SJ: What’s the common theme here? Is it because they don’t know what to do or just don’t see the big picture?

EF: People aren’t adjusting appropriately, and that’s a big theme. They’re not adjusting across overhead or lack either automation or updated POS systems. Some lack [thinking on] potential investments.

In apparel, whether retail or wholesale, you live and die by your inventory. Inventory in this industry does not age like fine wine. It ages like fresh fish.

What we’ve seen are some companies that are excellent at very quickly and very efficiently seeing styles or categories that are not successful and they sell it to the off-price channel. They write it off and move on.

SJ: Many of those firms, if they’ve been clients for decades, are run by what the industry calls garmentos. Now we’re seeing more direct-to-consumer apparel start-ups that don’t have that same retail-wholesale experience. What’s their big problem?

EF: For some businesses the strategy is not to be profitable at the moment but to spend on marketing. They want to grow the topline, which they think is more valuable than generating a profit. That’s the case as long as venture capitalists and private equity investors are looking to grow in the DTC space. But in a down cycle, that potentially might no longer be the case. In turn, these companies won’t be able to get the financing they want.

If companies looked for a more moderate and more stable growth trajectory where they can both grow and show profitability, as well as better financial metrics, they would have a more stable business. I’m not saying every DTC firm is [ignoring profitability], but there are quite a few of them that are doing that.

SJ: What’s your advice on what these digitally native brands should be doing now to prepare in case they might need financing during an economic downturn?

EF: Whether they are pure players or have some component of wholesale or one or two retail stores, we generally look at revenues and profitability. Are they at break-even? Have they turned a profit, or are quickly approaching a sustainable and profitable business? While driving marketing spend could accelerate growth, and it could be a sound equity strategy for investors, that’s not a strategy that allows a bank to necessarily provide financing.

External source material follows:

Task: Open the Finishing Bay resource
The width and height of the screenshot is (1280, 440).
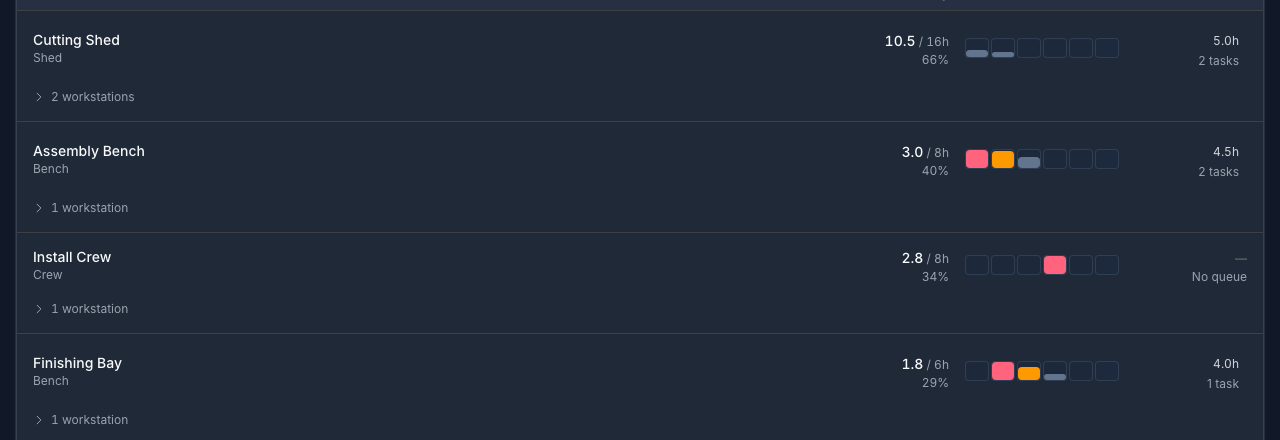Action: pos(77,363)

We’d also be looking to see if the company has a sound understanding of inventory requirements. DTC firms are different from wholesalers. There are no open orders and no budgets from retailers. There’s no cadence of purchases that match delivery windows for retailers. So instead you look at how quickly they discount and is there a strategy to make sure their inventory stays fresh? How are they cycling? There are very few categories that don’t have seasonality [because] consumers usually buy on some sort of seasonal basis. When you look at the cycle, like in cardiology, a flat line is not a good thing. You want to see up and down showing a healthy purchase cycle.

SJ: Anything else companies should be considering?

EF: There are two [things]. The first is don’t spend too much on social media. Still think about how to achieve exposure without the expense. What are the alternatives?…Is there a social responsibility angle for the brand? Where you can use that to reduce the marketing spend and still get exposure for the brand?

The other is something old that could be new again–the catalog. We’re seeing more DTC brands using catalogs, which is more targeted than social media. You can specify the zip codes and the consumers that resonate with the [reach-out] tend to be people with relatively high net-worth. It could be a photo flier showcasing the product, much like a magazine spread with a coupon. A website can be hard to evoke the feeling of luxury or premium apparel, but when people touch paper–think matte finish–it can evoke a conscious reaction where [the consumer] can now appreciate a brand’s positioning.